Autor: Fuchs Weizman N; Division of Minimally Invasive Gynecologic Surgery, Brigham and Women's Hospital, Boston, Massachusetts., Maurer R; Harvard Catalyst, Harvard University, Boston, Massachusetts., Einarsson JI; Harvard Catalyst, Harvard University, Boston, Massachusetts., Vitonis AF; Obstetrics and Gynecology Epidemiology Center, Brigham and Women's Hospital, Boston, Massachusetts., Cohen SL; Division of Minimally Invasive Gynecologic Surgery, Brigham and Women's Hospital, Boston, Massachusetts. Electronic address: scohen20@partners.org.
Jazyk: angličtina
Zdroj: Journal of surgical education [J Surg Educ] 2015 Sep-Oct; Vol. 72 (5), pp. 985-94. Date of Electronic Publication: 2015 Jul 02.

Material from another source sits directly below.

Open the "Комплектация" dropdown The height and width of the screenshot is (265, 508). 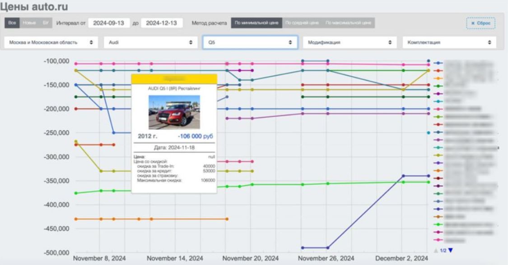(x=449, y=42)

DOI: 10.1016/j.jsurg.2015.04.001
Abstrakt: Objective: To identify challenges that impede wider adoption of laparoscopy in gynecologic surgery and assessing whether the current training programs are addressing these challenges adequately.
Methods: A survey was designed to examine barriers to adoption of laparoscopy for practicing gynecologists. The survey was piloted on gynecologic surgeons and was further refined following their feedback. Finally, the survey was deployed to 4273 gynecologists across the United States via e-mail using the national database of the American Medical Association. Respondents were grouped into two categories based on how often they report referral of patients for laparoscopy. Demographics, training, and practice characteristics were compared using Fisher exact tests for categorical variables and t tests for continuous variables. Participants rated factors that were thought to limit laparoscopy use on a 5-point Likert scale; median values of these scores were compared with Wilcoxon rank sum tests.
Results: We received 210 responses (29% of people who opened the e-mail and 93% of those who opened the survey). Physicians who perform their own laparoscopies were on average younger and tended to be more subspecialized. Some of the most highly rated limiting factors included lack of adequate surgical volume, reluctance of managing unexpected surgical scenarios, difficulty with video-eye-hand coordination, altered depth perception, and laparoscopic suturing.
Conclusion: This survey identified barriers to adoption of laparoscopic surgical techniques beyond what has previously been identified. Based on these findings, novel simulation and continuing medical education curricula can be created to address the primary barriers in order to increase laparoscopic approach to surgery among gynecologists.